JOB A: From the rows, give the lines as a JSON list of strings, one string per line and no blank lines. Begin at the line that has "Click the 70.00" and stop after the last line of the rows.

READING PASSAGE:
- - -

Review: Daughters of the Witching Hill by Mary Sharratt


by Mary Sharratt


SYNOPSIS:  Daughters of the Witching Hill brings history to life in a vivid and wrenching account of a family sustained by love as they try to survive the hysteria of a witch-hunt. 

Bess Southerns, an impoverished widow living in Pendle Forest, is haunted by visions and gains a reputation as a cunning woman. Drawing on the Catholic folk magic of her youth, Bess heals the sick and foretells the future. As she ages, she instructs her granddaughter, Alizon, in her craft, as well as her best friend, who ultimately turns to dark magic. When a peddler suffers a stroke after exchanging harsh words with Alizon, a local magistrate, eager to make his name as a witch finder, plays neighbors and family members against one another until suspicion and paranoia reach frenzied heights. 

Sharratt interweaves well-researched historical details of the 1612 Pendle witch-hunt with a beautifully imagined story of strong women, family, and betrayal. Daughters of the Witching Hill is a powerful novel of intrigue and revelation.

- - -

DATA:

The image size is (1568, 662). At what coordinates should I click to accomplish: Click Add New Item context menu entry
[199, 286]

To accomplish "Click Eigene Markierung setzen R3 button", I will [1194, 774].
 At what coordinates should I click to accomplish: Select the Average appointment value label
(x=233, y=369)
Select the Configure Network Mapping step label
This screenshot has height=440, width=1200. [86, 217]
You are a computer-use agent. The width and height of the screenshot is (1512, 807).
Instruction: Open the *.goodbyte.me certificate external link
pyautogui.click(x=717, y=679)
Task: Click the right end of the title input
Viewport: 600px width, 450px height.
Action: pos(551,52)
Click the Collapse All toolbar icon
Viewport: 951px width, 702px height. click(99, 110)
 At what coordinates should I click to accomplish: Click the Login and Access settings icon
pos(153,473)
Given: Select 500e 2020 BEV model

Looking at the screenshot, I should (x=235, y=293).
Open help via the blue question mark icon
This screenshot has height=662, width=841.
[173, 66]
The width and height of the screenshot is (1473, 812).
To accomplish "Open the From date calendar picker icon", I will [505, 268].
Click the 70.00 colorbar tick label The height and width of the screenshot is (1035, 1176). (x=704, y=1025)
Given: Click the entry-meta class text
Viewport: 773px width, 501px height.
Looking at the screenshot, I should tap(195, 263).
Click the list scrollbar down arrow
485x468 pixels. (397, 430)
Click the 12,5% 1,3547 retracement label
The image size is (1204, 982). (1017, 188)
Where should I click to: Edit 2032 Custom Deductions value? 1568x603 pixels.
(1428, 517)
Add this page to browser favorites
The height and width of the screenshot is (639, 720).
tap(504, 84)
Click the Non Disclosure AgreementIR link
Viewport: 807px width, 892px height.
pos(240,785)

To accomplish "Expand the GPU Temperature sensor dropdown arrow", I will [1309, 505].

- - -

JOB B: Write out the book review word for word, beginning at the words "Review: Daughters of" and stopping after "of a witch-hunt.".

TASK ANSWER A:
[
  "Click the 70.00 colorbar tick label The height and width of the screenshot is (1035, 1176). (x=704, y=1025)",
  "Given: Click the entry-meta class text",
  "Viewport: 773px width, 501px height.",
  "Looking at the screenshot, I should tap(195, 263).",
  "Click the list scrollbar down arrow",
  "485x468 pixels. (397, 430)",
  "Click the 12,5% 1,3547 retracement label",
  "The image size is (1204, 982). (1017, 188)",
  "Where should I click to: Edit 2032 Custom Deductions value? 1568x603 pixels.",
  "(1428, 517)",
  "Add this page to browser favorites",
  "The height and width of the screenshot is (639, 720).",
  "tap(504, 84)",
  "Click the Non Disclosure AgreementIR link",
  "Viewport: 807px width, 892px height.",
  "pos(240,785)",
  "To accomplish \"Expand the GPU Temperature sensor dropdown arrow\", I will [1309, 505]."
]

TASK ANSWER B:
Review: Daughters of the Witching Hill by Mary Sharratt


by Mary Sharratt


SYNOPSIS:  Daughters of the Witching Hill brings history to life in a vivid and wrenching account of a family sustained by love as they try to survive the hysteria of a witch-hunt.